Digital Foundry Article Technical Discussion [2020]

3dilettante · Mar 19, 2020

I think they'd have to do more to a CU than just remove the caches to get something useful, and there are some nice elements to caches that the SPEs might have benefited from.
What would a CU have for data access without caches? Is this all going directly into the LDS, and is that LDS larger?
The latency for the LDS is likely in the range of 30 cycles, versus 7 in Cell.
The LDS doesn't serve instructions to the CU, and an SPE-like solution would have the same storage for instructions and data.
That shared local store was also in some ways a disadvantage for the SPEs, since linking the instruction stream to the same memory meant slightly longer latency for all LS access, and meant that changes to the instructions in a program could affect the data portion if the total memory consumption rose.
I wonder if there are hardware units on the side for CODEC work, and presumably the DMA feeding whatever the CU is using for memory.

dobwal · Mar 19, 2020

bgroovy said:
I'm not convinced any of the Xbox Velocity Architecture is anything more than a rebranding of HBCC.

HBCC has a decompression block or allows a PC to quick resume? Sure some of it looks like HBCC because better memory management between vram and the lower bandwidth memory servicing it, is always going to be an ongoing issue looking for a better solution.

jlippo · Mar 19, 2020

Scott_Arm said:
So I'm watching this DF vid about the PS5 specs and I'm really curious about latency to the SSD when they say things like, "it seems like it can read from the disk almost as if it were just RAM". If you look at all of the work that is being done in optimizing game engines, keeping the GPU and CPU working by avoiding cache misses is paramount.

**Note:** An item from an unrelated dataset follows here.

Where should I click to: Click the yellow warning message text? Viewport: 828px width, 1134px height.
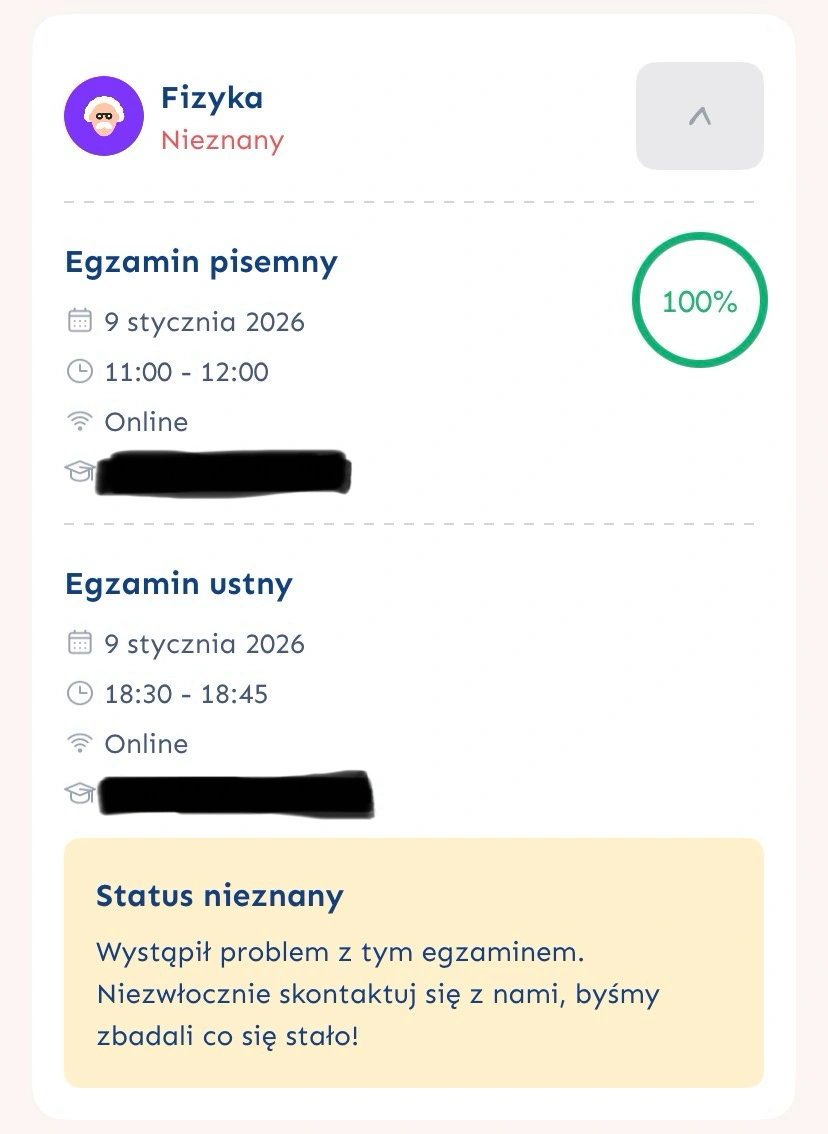point(378,993)
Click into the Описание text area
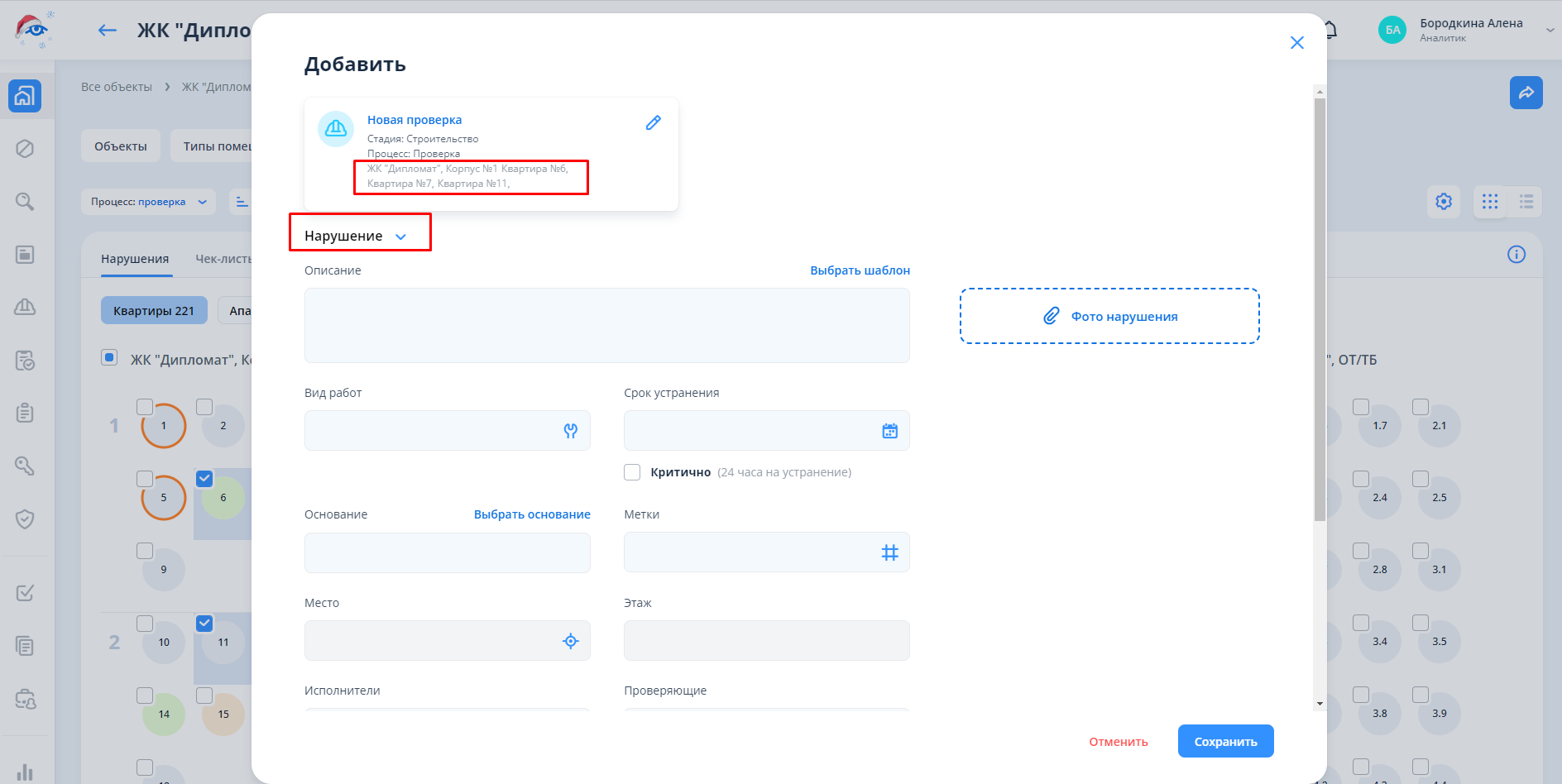Screen dimensions: 1562x784 [x=606, y=325]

The reason is for each step in the cache hierarchy away from the registers and towards HDD/SSD your processor waits longer for data retrieval and your CPU or GPU sits idle. The kind of ballpark numbers on the CPU side is registers are 0/1 clock cycle, L1 is around 5 cycles, L2 is around 10 cycles and RAM is like 200+ cycles. I know the SSD is light years better than an HDD, and looks massively better than any SSD on the market, but they say seek time is "instantaneous" ... but no. Game devs work in nanoseconds as a unit of measure. It's not 0 nanoseconds. Unless it's very close to the same access time reaching RAM, it won't be able to be used like RAM. You really have to look at the latency in terms of clock cycles, and not throughput in seconds. Maybe they do have access times in line with RAM.

The throughput looks very good.

So absolute best case of:
22 GB/s = 22 MB/ms = 352 MB/16ms frame

Average case of:
9 GB/s = 9 MB/ms = 144 MB/16ms frame

PS4 HDD (best case, unrealistic):
100 MB/s = 100 KB/ms = 1.6 MB/16ms frame

PS5 RAM:
440 GB/s = 440 MB/ms = 7 GB/16ms frame

It's been a long time since I've read up on virtual texturing to see how much data you'd need to read on the fly for a 4k framebuffer to make sure you don't have texture pop-in like Rage.

Raw 3840*2160 16 bytes per pixel is ~130MB.. (Unless I fail again in math.)
I think we will be good, especially if basis or similar texture compression is used.

3dilettante said:
I think they'd have to do more to a CU than just remove the caches to get something useful, and there are some nice elements to caches that the SPEs might have benefited from.
What would a CU have for data access without caches? Is this all going directly into the LDS, and is that LDS larger?
The latency for the LDS is likely in the range of 30 cycles, versus 7 in Cell.
The LDS doesn't serve instructions to the CU, and an SPE-like solution would have the same storage for instructions and data.
That shared local store was also in some ways a disadvantage for the SPEs, since linking the instruction stream to the same memory meant slightly longer latency for all LS access, and meant that changes to the instructions in a program could affect the data portion if the total memory consumption rose.
I wonder if there are hardware units on the side for CODEC work, and presumably the DMA feeding whatever the CU is using for memory.

In Cell 256kB was chosen as memory amount due to physical distance limit latency to 7 cycles.
How much of memory would fit into that area with 7nm process?

Deleted member 11852 · Mar 19, 2020

BRiT said:
Dont forget possibly revisiting Google Stadia too.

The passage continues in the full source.